Kollwittzmarkt: Spójrz za kulisy

Kollwittzmarkt: Spójrz za kulisy

Kollwitzplatz w Berlinie jest miejscem, które zaprasza bogatych rodziców do opinii w każdą sobotę formalnie podwładnych. Tutaj Prenzlingers zbierają się, aby odebrać swoją część pyska berlińskiego i zalecić to doświadczenie, aby być szczególnie autentycznym i odejść z uboją ścieżki.
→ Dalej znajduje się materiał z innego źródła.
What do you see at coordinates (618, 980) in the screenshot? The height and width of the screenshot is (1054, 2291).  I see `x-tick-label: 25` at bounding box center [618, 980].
To prawie jak maskarada feudalizmu, w której wiesz, że jako gatunek inwazyjny wszedłeś do miasta i stłumiłeś wszystko, co kiedyś było fajne. Dlatego szukają kary i mają pewność, że są wysadzeni na rynek przez sprzedawców.
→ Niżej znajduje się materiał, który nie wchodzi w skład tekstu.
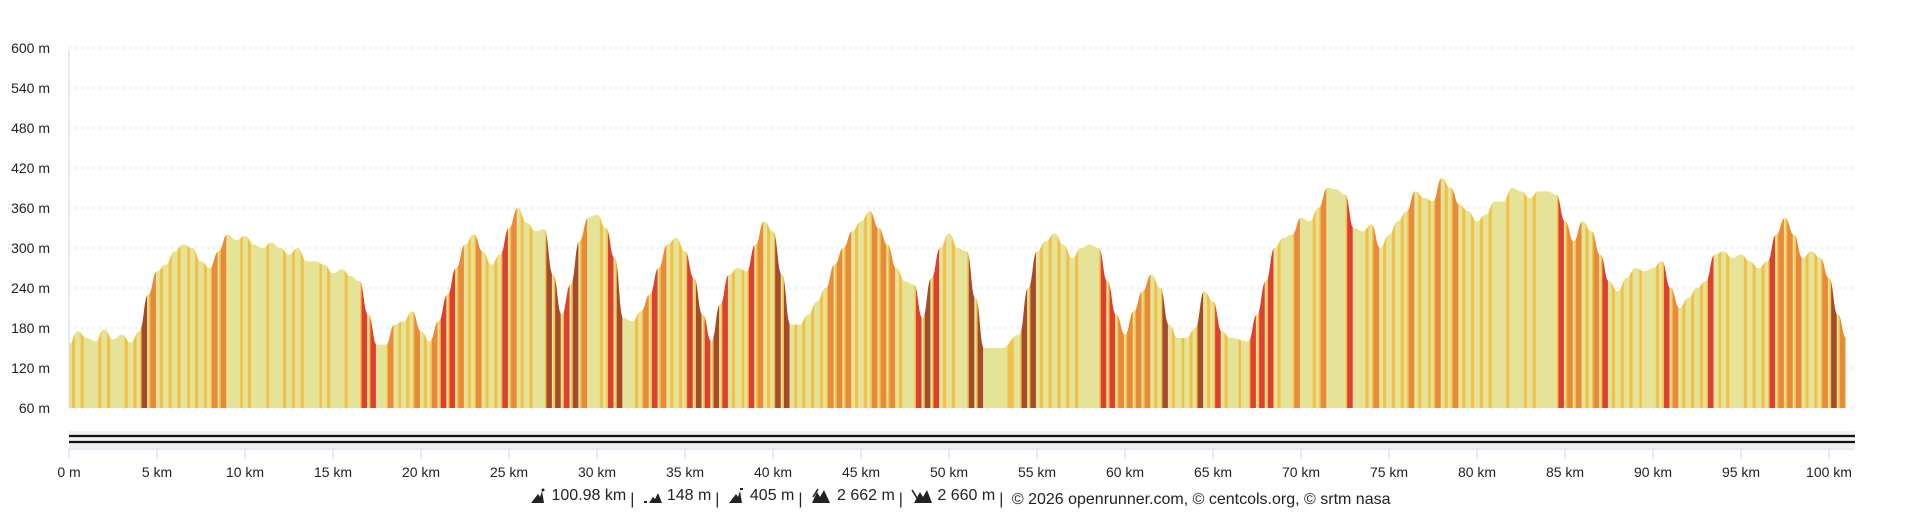  I want to click on y-tick-label: 360 m, so click(30, 208).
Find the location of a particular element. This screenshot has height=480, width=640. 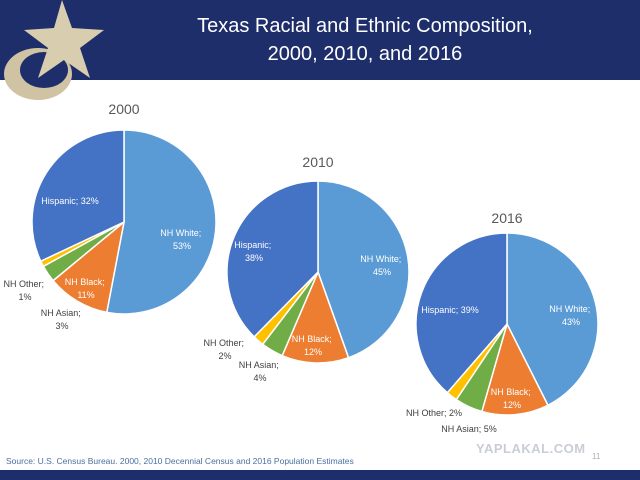

slice-label-2010-hispanic: Hispanic; 38% is located at coordinates (254, 252).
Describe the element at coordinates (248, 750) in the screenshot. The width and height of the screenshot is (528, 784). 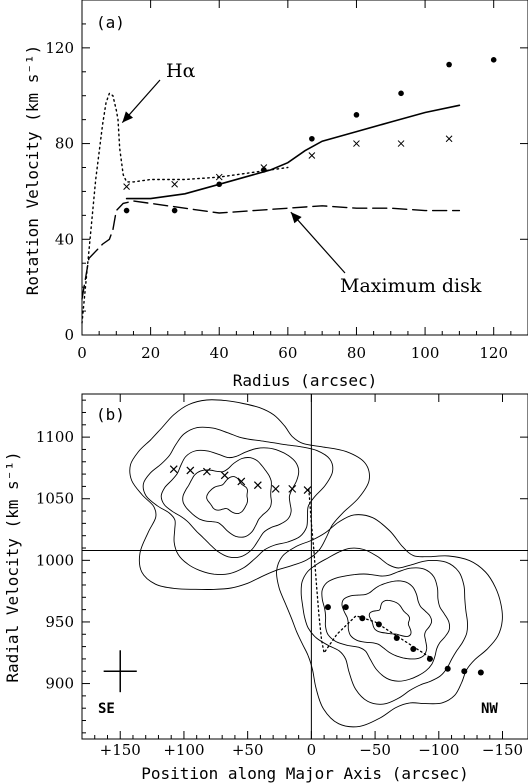
I see `b-xtick-label: +50` at that location.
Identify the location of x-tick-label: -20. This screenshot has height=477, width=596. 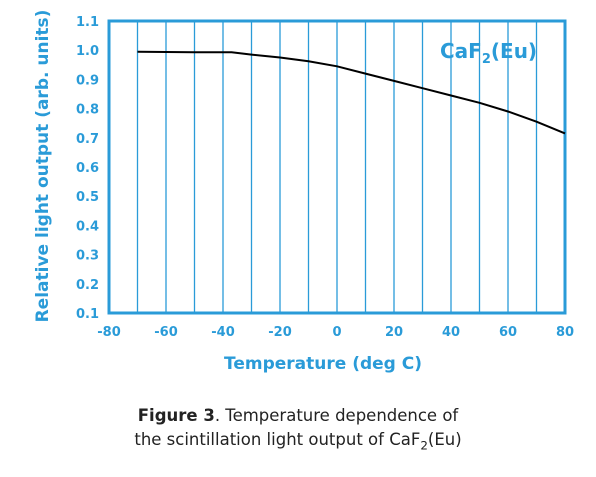
(280, 332).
Były sprzedawca Currywurst pamięta, jak pracował na rynku co tydzień i jak bogaci klienci, jak osobisty trener brandingu o wysokich dochodach, albo zamówienie lub może być świadomie krytykowany. Klienci, którzy przybywają, aby obsłużyć Grumpy Crêpes Sprzedawca, muszą poradzić sobie z jego nieustępliwym sposobem i zdobyć to, co zamówisz, czasem nie. Cała sprawa wydaje się być częścią rytuału, który bogaci rodzice uwielbiają okazywać swoją niekonwencjonalną stronę.
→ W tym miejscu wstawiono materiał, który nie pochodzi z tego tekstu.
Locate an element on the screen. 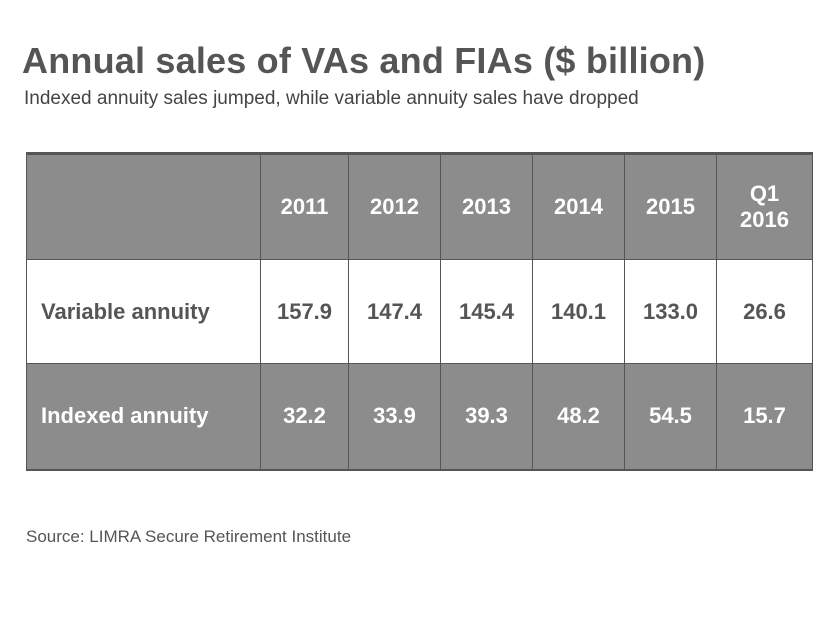  table-cell: 157.9 is located at coordinates (304, 312).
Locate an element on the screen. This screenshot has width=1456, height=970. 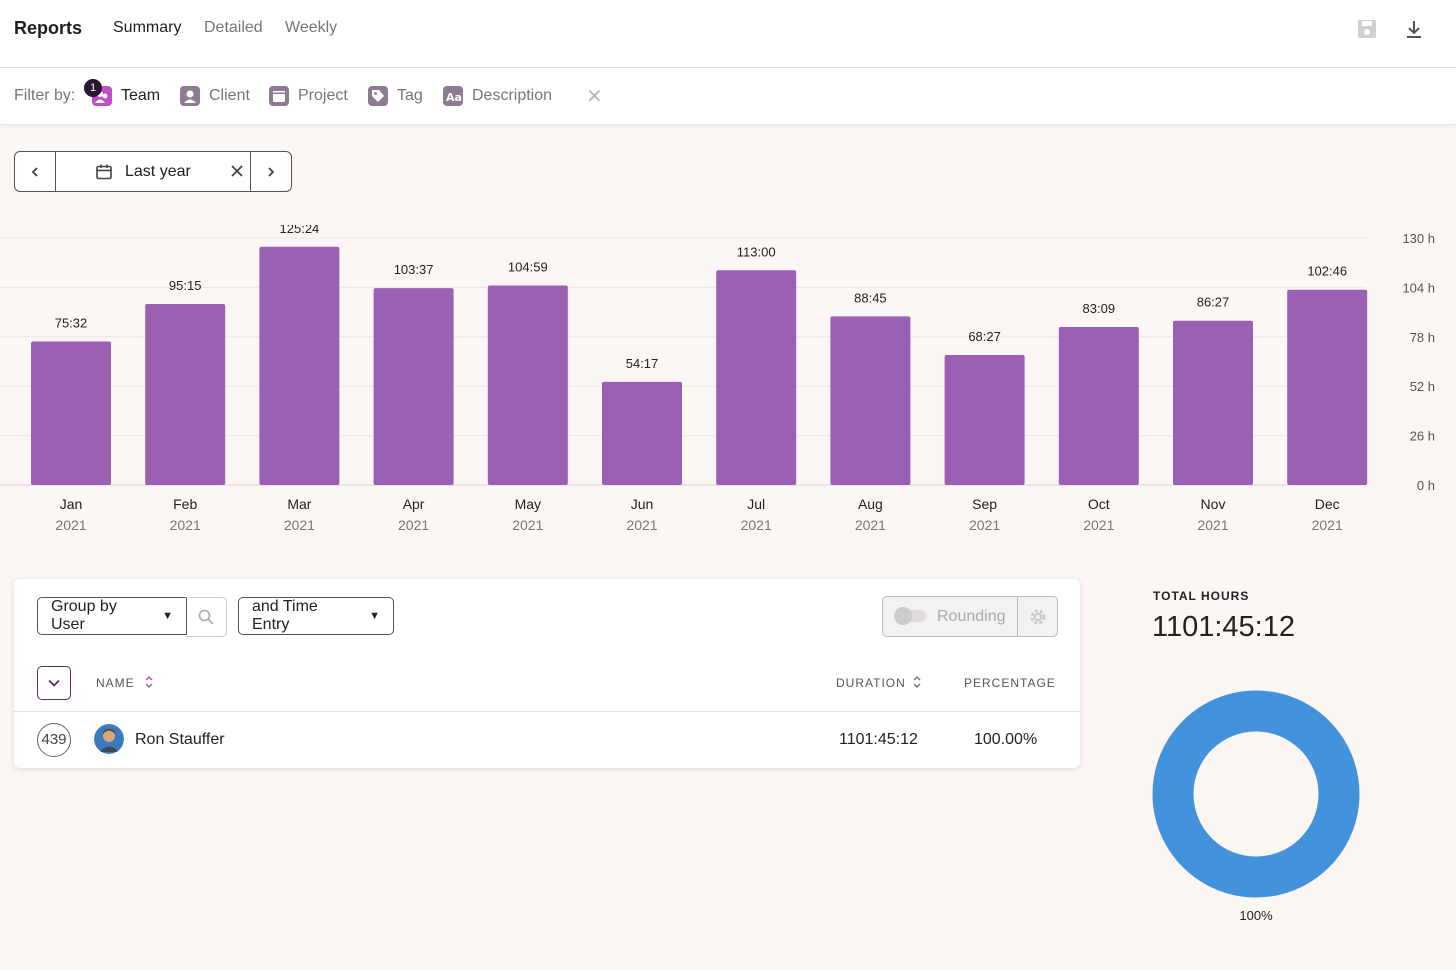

Niemniej jednak okazuje się, że obywatele Prenzlauer Berg, którzy odwiedzają rynek, są tak samo zepsute jak sam autor, który uważa się za osierocony. Kollwitzplatz zostaje ogłoszony Côte d’Azur East Berlin, gdzie wszystko obraca się wokół dobrobytu potomków i sieci. Ale gdy tylko wina płynie, rodzice są zmęczeni, a potomstwo szaleją na placu zabaw. To, co dzieje się na rynku, pozostaje tam, a popołudnia stają się powtórzeniem tego samego spektaklu w następny weekend.